Clear the cache or rebuild from scratch for the steps that compile, bundle, or package the app. When unsure whether the cache is clean, clear it and rebuild. The cost of a clean rebuild is minutes; the cost of shipping stale code unseen is a false "done."
3. Verify the artifact at the origin
Before trusting the public edge, confirm the origin is serving the new artifact. Hit the origin directly where possible and check the thing you expect:
- the fingerprinted asset URL the new build should produce,
- a version string or build id in the response or a health endpoint,
- the changed markup in the served HTML.
Request the asset URL directly (with curl, httpie, or a browser) and confirm
the expected marker is present in the bytes — the fingerprinted bundle name, a
version string, or the changed markup.
If the origin is stale, the deploy never landed — stop and redeploy from a clean build. Do not go looking at the public edge yet; a stale origin is a build/deploy problem, not a cache problem.
4. Verify the rendered page on the live URL
Open the real public URL in a browser or Playwright and confirm the change renders — not just that the HTML contains it, but that a human loading the page sees it.
- Playwright: navigate to the live URL, wait for the page, and assert the changed element is present and correct; take a screenshot as evidence.
- For a pure asset or API check,
curlthe live URL and confirm the response, but prefer a rendered check for anything user-facing.
This is the proof. Until the live URL renders the change, the deploy is unverified — do not report it done.
5. Detect and fix stale public-edge cache
If the origin is fresh but the public URL still serves the old page, you are looking at stale cache in the delivery path — the failure class this role owns. Walk it:
- Confirm it is a cache, not a build. Origin fresh + public URL stale = cache. Origin stale = go back to step 2.

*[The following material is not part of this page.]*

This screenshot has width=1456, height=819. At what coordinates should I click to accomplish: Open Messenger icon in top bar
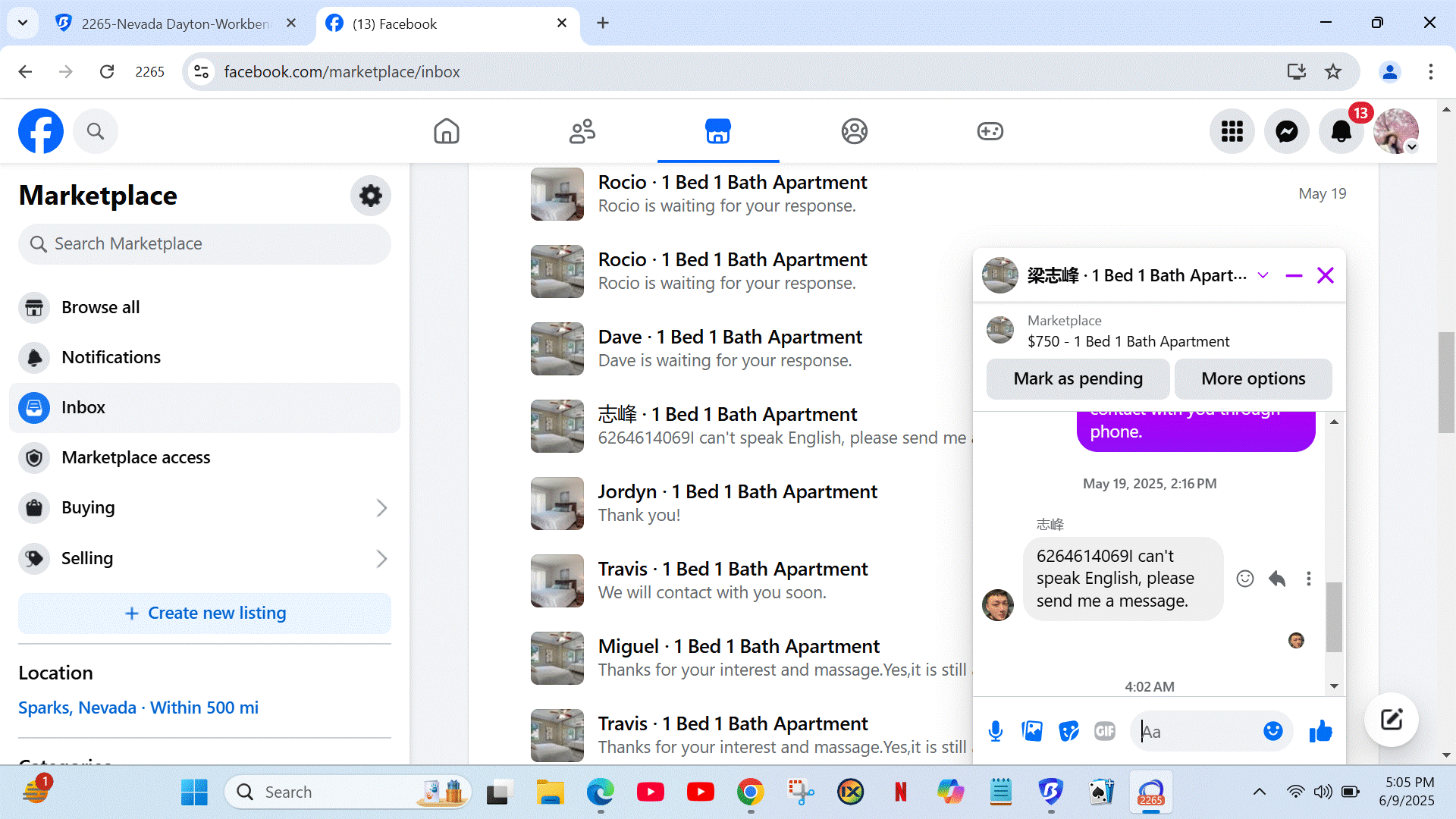pyautogui.click(x=1287, y=131)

- Check fingerprinting. If the page references unhashed assets under stable names, clients and shared caches may serve the old file under the same URL. The durable fix is fingerprinted / cache-busted assets — content-hashed filenames so each build produces new URLs no cache can shadow. Prefer fixing fingerprinting over hand-purging; a purge is a one-time remedy, fingerprinting is permanent.
- Invalidate the affected paths when a purge is warranted (using the relevant platform dashboard or API). Treat a broad invalidation as outward-facing — escalate if the blast radius is large.
- Re-verify the public URL (step 4) until it serves the new artifact. Cache propagation is not instant; re-check, don't assume.
6. Confirm done — not tasked
Report the release as verified-done with evidence:
- the live URL,
- the artifact/build id confirmed at the origin,
- what you saw render at the public edge (and a screenshot),
- origin and public edge both confirmed.
Never report "deployed" off a build status alone. "Deployed" is a claim; "origin serving build abc123, public URL renders the new header, screenshot attached" is verification.
Failure-class checklist
When a deploy "didn't take," assume stale state before a build failure, and walk the path:
- Origin stale? → build/deploy didn't land. Clean rebuild, cache cleared.
- Origin fresh, public URL stale? → edge cache. Invalidate, re-verify.
- New build, same asset name served? → non-fingerprinted assets. Add content hashing; invalidate once to clear the shadow.
- Live URL renders the change? → done. Report with evidence.
Escalate before acting
Get the human's go-ahead before a production deploy, a schema migration, or anything irreversible or outward-facing (DNS, domains, large-radius cache invalidations). Escalate with a recommendation: what you intend to deploy, the risk, and how you will verify it.